• TASK OBJECTIVE:
Take the line that contains "Viewport: 838px width, 471px" and each one after it through the last line below, and retype them exactly. Leave out the pictures.
═══ RECORDED INFORMATION
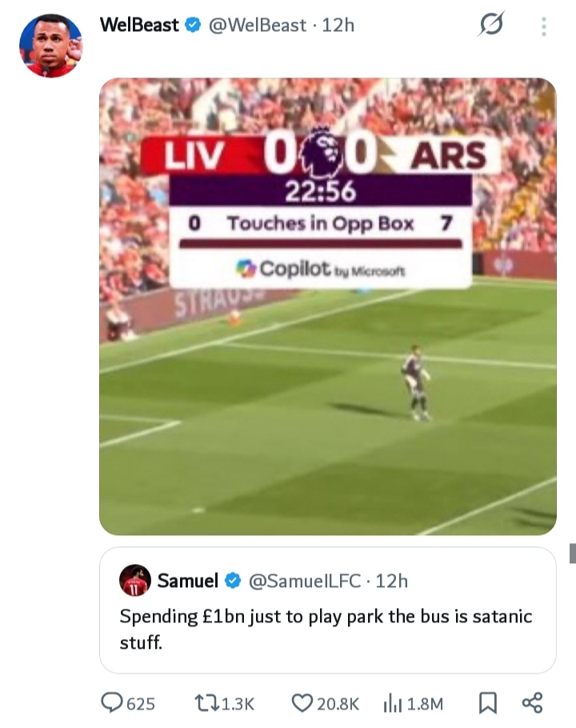
Task: Click WelBeast's blue verified badge
Action: (x=193, y=25)
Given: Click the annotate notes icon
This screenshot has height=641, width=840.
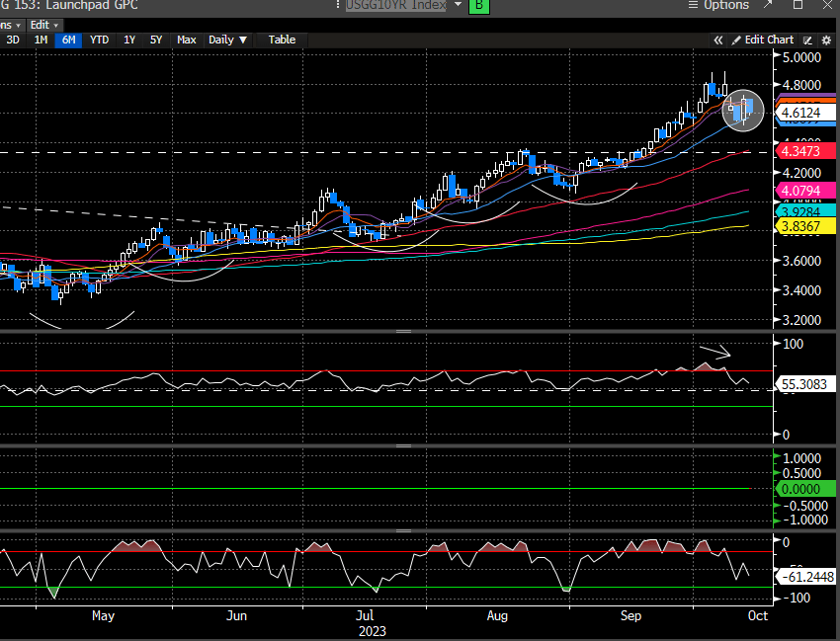Looking at the screenshot, I should pos(806,40).
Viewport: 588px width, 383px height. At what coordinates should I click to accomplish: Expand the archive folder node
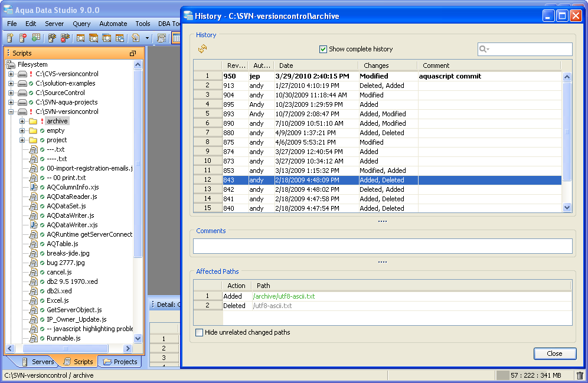[22, 121]
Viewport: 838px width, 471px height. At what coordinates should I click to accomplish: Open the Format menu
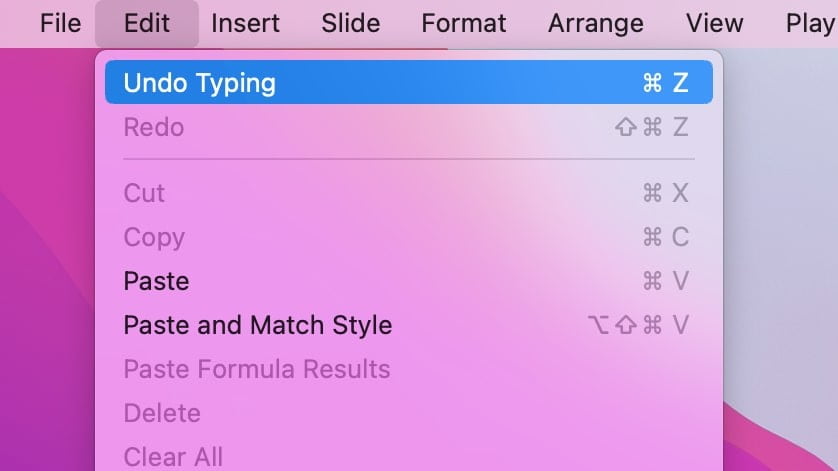(x=463, y=24)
══════
• ANSWER BELOW:
Viewport: 838px width, 471px height. At what coordinates should I click to accomplish: Open the Format menu
(x=463, y=24)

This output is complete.